The Robservatory

Robservations on everything…

 

The little I know about regex…and where to learn more

First off, regex is shorthand for a regular expression. And what, exactly, is a regular expression? According to the linked Wikipedia page, a regular expression is…

…in theoretical computer science and formal language theory, a sequence of characters that define a search pattern. Usually this pattern is then used by string searching algorithms for “find” or “find and replace” operations on strings.

That’s a mouthful, but what it means is that you can write some really bizarre looking code that will transform text from one form to another form. And if you know just a bit of regex, and where to go to look up what you don’t know, then you can use regex to do many useful things.

For example, consider this filename on a scanned-to-PDF receipt:

The Party Place [party supplies] - 02-06-2017

Perhaps you’d prefer it if the date came first, in year-month-day order, so that your receipts were ordered by date, like this:

2017-02-06 - The Party Place [party supplies]

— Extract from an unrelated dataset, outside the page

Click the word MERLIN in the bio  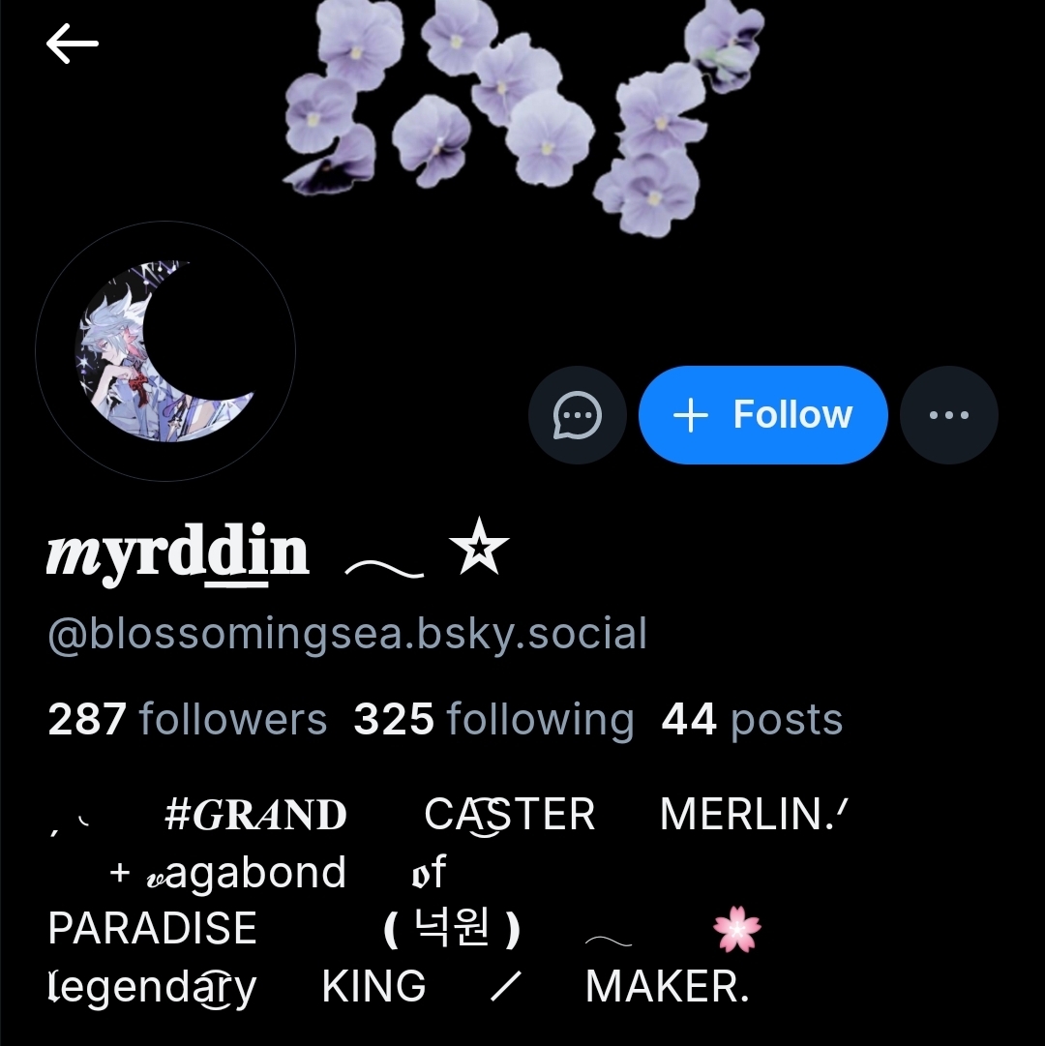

Sure, you could manually rename this one file, but what if you have 500 receipts that you need to rename? Enter regular expressions—they’ll let you do this text manipulation, and many more. What follows is a very brief summary of my knowledge of regex, along with pointers to sites where I go when (very often) the problem I need to solve is beyond my regex skill level.

First off, where can you use regex? In many places; in my case, my need to learn some regex came from our own app Name Mangler, which supports it in renaming operations. I also use regex in BBEdit (and the free TextWrangler), where it’s available via a “grep” checkbox in the Find dialog.

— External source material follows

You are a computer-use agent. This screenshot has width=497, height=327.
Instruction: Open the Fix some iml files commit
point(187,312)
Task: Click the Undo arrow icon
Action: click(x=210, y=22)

In addition, you can use regex with any numer of Terminal programs, including sed, awk, perl, and ruby.

While the syntax may be somewhat…OK, incredibly…obtuse, there’s no doubt that knowing some regex can help you manipulate text in ways that would otherwise be really time consuming. Consider the filename example from above; you can rearrange the filename into the preferred order with these regex structures:

Find: (.*)\ -\ ([\d]{2})-([\d]{2})-([\d]{4})
Replace: $4-$2-$3 - $1

Just how exactly does all that gibberish work to transform a filename? Follow me now as I attempt to break it down into plain language; regex pros, please note that I’m sure I’ll get some of this wrong, so feel free to correct me.

A regex generally proceeds through the text from left to right (there are ways to find relative to the end), so let’s look at each piece of the find structure in that order.

(.*)

First, about those parentheses. A set of parentheses in regex means “put whatever matches the regex inside the parentheses into a variable for future use (typically in the ‘replace’ step).” The variables are assigned in order, with the first set of parentheses becoming $1, the next $2, etc.

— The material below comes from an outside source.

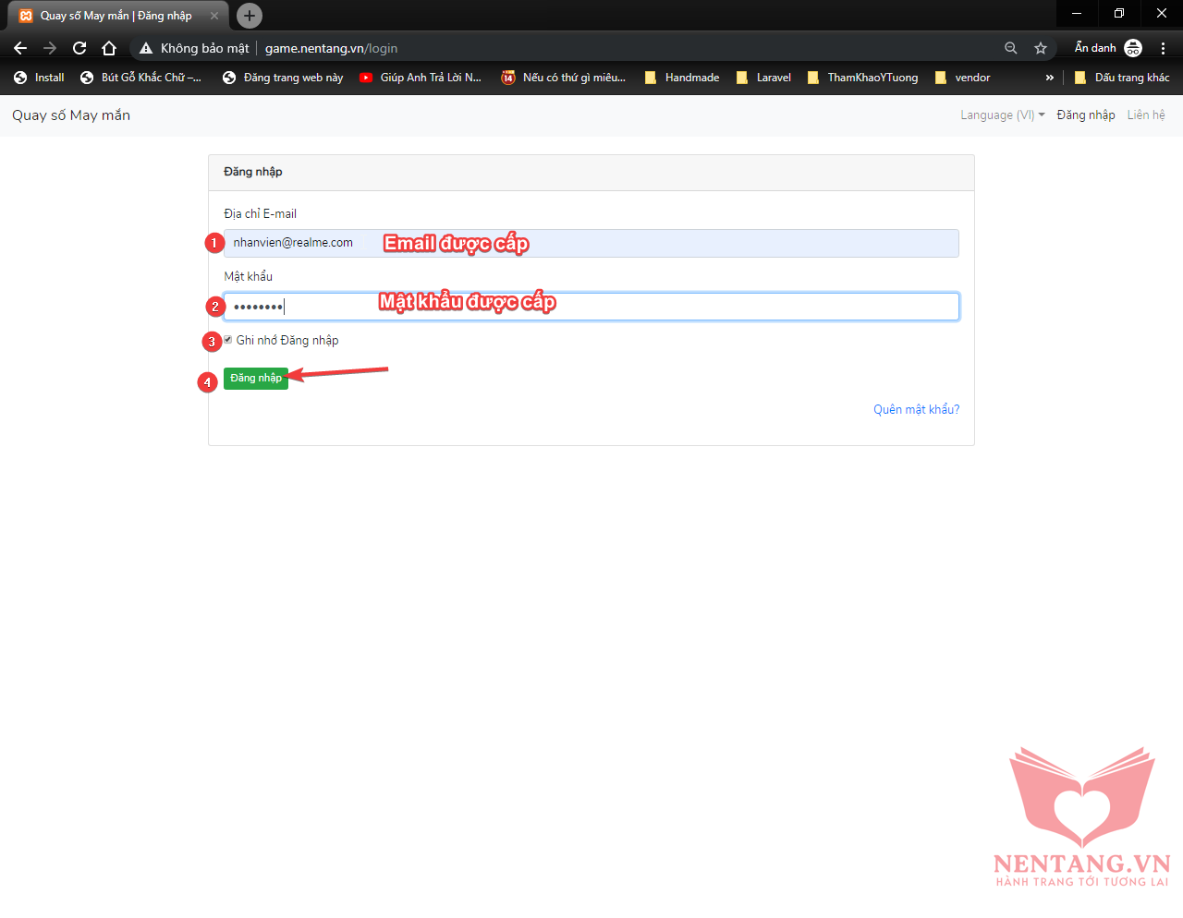Reload the current page
The image size is (1183, 918).
(79, 48)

The .* says to match any character (the dot) zero or more times (the star). This literally means “match anything, and put it in $1.” You might think you’d wind up with the entire filename in $1, and you’d be right…except there’s more regex that limits what it matches…

\ -\ 

This bit finds the “space hyphen space” (I’ve colored the spaces gray so you can see them) that separates the name from the date in the original filename. This also limits the first bit of the regex’s “match anything” structure: It will match anything up to the “space hyphen space.” So we wind up with the text of the filename in $1, not the entire string.

There are no parentheses around this part because I don’t need to keep it; I just need to find it so I can then move on to the next part of the filename.

Note: To get ultra-geeky for a sec, this bit is written in Name Mangler’s syntax, which is based on PCRE in free-spacing mode, which requires spaces to be escaped—hence the backslashes around the two spaces in the string. Other forms of regex don’t require the spaces to be escaped.

([\d]{2})-

Another set of parentheses, so these results will become $2. The [\d] is a shorthand character class which means “a digit between 0 and 9.” The {2} says “find two of the previous thing in a row,” that is, two digits. Finally, the trailing - is the hyphen that separates the month from the day—it’s not in the parentheses because I don’t need to keep it. The net result of this step is that the month is stored in $2.

([\d]{2})-

Identical to the previous bit, except that this will be stored in $3, as it’s the third set of parentheses. This pulls the month out and stores it, again dropping the hyphen.

([\d]{4})

This is very similar to the previous two steps, but now, we find four digits—the year—and it gets stored in $4.

So after executing this find, we have four variables with these values:

  • $1 – The Party Place [party supplies]
  • $2 – 02
  • $3 – 06
  • $4 – 2017

With those values in the variables, the replace bit is now relatively self-explanatory:

$4-$2-$3 - $1

Year first, then month, day, and filename, with hyphens and spaces inserted where needed. As you can see, regex can do some powerful manipulation on strings, whether those strings are in a file or are a series of filenames. I’ve only scratched the surface here, because honestly, that’s about how deep my knowledge goes.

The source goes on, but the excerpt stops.